There was a place in Nebraska or Texas that I saw a Forensics Files on that had checked CODIS for a match on an unsolved crime, only to let the "suspected" killer walk and find out after he re-offended that the department where he was sampled prior had not uploaded his sample previously. If they uploaded, he would have been found out when he was caught for the first murder and not allowed to walk & re-offend.

If the government can guarentee that ALL the samples will be available and uploaded, almost immediately, then I think this would be a very powerful tool in the interest of closing cases and punishing the guilty. However, judging by the level of commitment to CODIS now, I don't see that happening.

I am all for locking up the bad guys, since executing them doesn't seem to be popular anymore, so any tool that takes them off the streets and keeps them off - I am for it.

That said, the justice system needs to be overhauled to insure these guys are put away for good, preferably in some gladiator academy where they can kill each other off.
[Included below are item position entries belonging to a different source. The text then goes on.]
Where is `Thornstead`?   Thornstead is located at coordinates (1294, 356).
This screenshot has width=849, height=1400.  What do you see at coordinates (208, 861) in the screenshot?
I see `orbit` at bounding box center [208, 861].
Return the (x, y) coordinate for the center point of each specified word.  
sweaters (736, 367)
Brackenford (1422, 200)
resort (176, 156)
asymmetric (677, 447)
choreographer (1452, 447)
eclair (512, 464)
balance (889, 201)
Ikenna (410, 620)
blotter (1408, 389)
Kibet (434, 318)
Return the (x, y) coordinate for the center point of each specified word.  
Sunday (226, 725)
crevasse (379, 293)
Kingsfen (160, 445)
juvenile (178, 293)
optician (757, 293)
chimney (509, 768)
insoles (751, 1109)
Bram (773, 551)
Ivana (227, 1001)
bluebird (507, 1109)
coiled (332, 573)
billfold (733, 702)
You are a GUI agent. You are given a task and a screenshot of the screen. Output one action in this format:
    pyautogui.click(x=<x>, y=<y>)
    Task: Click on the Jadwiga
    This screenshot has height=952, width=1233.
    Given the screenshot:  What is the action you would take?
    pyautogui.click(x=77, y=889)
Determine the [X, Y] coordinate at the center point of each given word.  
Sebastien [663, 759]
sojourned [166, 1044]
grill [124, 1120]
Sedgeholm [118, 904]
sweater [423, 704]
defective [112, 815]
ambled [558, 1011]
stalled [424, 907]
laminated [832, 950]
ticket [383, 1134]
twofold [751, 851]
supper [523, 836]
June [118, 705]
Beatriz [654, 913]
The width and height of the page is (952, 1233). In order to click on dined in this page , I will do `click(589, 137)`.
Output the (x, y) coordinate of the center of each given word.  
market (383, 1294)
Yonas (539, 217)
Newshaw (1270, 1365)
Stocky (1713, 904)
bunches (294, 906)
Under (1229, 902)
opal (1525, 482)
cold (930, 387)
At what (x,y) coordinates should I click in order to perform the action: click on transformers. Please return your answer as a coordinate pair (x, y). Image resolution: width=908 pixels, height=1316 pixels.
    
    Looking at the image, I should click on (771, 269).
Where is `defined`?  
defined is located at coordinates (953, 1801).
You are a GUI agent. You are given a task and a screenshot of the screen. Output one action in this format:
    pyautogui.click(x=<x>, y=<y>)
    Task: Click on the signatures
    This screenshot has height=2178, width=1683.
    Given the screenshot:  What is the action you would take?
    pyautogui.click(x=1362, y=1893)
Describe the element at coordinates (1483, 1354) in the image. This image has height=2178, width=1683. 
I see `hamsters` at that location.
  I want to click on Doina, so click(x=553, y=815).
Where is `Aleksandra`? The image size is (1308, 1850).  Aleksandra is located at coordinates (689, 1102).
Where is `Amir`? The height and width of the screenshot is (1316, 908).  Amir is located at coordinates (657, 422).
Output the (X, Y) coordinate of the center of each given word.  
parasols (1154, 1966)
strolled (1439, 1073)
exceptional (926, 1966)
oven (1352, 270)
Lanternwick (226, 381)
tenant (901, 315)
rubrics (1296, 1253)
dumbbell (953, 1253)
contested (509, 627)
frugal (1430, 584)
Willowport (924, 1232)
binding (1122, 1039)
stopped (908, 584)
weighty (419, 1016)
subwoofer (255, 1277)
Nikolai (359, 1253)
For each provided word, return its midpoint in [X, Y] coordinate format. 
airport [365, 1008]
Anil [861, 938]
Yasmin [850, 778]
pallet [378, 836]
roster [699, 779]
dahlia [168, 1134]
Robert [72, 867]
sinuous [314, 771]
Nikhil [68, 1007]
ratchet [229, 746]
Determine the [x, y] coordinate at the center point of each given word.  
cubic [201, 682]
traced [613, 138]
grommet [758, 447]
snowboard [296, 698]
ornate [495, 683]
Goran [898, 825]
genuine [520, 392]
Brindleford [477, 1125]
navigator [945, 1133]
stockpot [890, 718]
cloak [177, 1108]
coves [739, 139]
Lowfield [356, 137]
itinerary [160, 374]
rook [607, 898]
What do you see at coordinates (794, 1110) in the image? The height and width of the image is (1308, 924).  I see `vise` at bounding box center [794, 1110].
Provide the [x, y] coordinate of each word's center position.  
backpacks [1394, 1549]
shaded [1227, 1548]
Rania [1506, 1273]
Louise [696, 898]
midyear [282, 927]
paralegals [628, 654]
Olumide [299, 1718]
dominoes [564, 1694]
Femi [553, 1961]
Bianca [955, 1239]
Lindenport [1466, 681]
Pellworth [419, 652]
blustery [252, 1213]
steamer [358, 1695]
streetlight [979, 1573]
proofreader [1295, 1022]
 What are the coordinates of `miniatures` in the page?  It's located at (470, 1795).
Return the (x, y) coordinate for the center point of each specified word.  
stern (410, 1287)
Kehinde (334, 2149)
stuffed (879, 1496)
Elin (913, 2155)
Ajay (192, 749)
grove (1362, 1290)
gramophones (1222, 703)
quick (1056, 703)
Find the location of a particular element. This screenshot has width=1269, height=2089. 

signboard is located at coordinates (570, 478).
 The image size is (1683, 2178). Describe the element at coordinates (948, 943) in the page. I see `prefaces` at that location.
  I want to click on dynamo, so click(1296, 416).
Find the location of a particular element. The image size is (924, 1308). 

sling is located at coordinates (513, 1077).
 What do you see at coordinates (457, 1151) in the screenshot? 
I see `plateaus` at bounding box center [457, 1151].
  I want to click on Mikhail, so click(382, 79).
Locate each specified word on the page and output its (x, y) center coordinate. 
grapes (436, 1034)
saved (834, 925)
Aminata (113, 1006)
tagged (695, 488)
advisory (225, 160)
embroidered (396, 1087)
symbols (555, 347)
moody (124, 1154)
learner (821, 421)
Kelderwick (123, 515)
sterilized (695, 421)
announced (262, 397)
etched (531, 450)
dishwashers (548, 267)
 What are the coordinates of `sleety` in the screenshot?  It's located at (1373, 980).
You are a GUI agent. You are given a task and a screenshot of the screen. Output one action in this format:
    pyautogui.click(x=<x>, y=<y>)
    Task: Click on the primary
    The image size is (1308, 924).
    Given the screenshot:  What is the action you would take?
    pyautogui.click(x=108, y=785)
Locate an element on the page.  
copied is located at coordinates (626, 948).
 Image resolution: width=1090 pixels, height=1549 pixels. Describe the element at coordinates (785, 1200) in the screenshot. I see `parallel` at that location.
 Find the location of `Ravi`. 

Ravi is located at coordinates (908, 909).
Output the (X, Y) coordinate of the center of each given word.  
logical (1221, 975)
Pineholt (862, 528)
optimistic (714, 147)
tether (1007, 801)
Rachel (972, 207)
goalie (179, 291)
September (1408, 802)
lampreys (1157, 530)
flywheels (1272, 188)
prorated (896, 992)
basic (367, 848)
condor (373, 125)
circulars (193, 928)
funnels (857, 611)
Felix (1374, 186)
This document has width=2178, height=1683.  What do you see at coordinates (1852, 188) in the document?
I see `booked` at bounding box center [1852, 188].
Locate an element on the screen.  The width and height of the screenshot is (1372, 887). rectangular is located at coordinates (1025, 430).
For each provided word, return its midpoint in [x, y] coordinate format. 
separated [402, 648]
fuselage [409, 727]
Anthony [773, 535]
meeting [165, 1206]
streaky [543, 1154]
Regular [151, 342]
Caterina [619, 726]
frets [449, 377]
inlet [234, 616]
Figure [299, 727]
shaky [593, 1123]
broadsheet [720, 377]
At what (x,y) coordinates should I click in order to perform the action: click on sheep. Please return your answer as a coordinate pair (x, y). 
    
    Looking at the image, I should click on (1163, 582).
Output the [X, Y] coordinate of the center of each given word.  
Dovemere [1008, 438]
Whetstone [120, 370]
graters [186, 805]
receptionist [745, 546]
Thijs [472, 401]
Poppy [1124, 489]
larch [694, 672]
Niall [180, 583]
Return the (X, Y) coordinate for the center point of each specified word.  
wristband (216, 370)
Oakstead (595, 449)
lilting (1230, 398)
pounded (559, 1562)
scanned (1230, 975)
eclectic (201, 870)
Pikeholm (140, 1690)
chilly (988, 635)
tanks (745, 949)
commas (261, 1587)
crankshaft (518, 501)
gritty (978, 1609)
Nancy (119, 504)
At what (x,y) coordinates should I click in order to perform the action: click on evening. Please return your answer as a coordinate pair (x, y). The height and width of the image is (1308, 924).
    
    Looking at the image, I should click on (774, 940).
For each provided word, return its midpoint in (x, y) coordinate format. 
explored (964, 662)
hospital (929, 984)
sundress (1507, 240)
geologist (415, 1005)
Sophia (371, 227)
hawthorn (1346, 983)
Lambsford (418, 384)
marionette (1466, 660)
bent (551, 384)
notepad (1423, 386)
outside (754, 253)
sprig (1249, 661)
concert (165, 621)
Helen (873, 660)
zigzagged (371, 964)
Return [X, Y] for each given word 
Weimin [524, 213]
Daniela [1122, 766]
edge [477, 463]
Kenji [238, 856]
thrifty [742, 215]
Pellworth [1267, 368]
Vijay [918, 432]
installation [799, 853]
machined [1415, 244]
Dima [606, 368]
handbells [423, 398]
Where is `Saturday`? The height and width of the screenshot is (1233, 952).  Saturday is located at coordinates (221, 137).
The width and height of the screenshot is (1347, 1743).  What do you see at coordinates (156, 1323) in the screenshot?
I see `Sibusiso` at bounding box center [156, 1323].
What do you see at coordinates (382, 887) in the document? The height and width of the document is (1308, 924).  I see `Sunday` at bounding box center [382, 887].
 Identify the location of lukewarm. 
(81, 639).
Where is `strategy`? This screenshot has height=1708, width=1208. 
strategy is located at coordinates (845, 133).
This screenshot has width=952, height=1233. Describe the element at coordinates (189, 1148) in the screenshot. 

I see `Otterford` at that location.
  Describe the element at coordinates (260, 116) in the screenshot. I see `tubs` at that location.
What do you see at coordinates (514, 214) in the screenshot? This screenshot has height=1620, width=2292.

Anyone know where I can rent a chopper and get my hands on a few thousand sharp instruments? Fly over the exercise yard, make one big dump, pull the guards out and let the prisioners thin themselves out.

Anyone else think that plan would work? :cool:

notdku 04-18-2008 05:38 PM

What happened to the threads?
 
The database got corrupted yesterday so I have to load a backup of the forum from the previous night. Some threads got corrupted. All should be well now! :)

Dillinger 04-18-2008 06:15 PM

Thank you for the explanation and the diligence on our behalf. :D

D

hillbilly68 04-19-2008 06:09 AM

OK, I guess I am just ignorant of what does and does not go on in the criminal justice world. I thought that they were already doing this (collecting DNA form convicted). I am shocked that they were not. As for those that are detained foreigners - who cares. They are not US citizens. Those citizens that are arrested then proven innocent, not sure what the right answer is.
Don't know if the masses know this or not, but DNA has been collected from all US military members since the early 90s. Think that will ever be removed from the database after service is complete? Nope. And we are typically the test bed for social programs, so it isn't shocking to me that this is moving forward.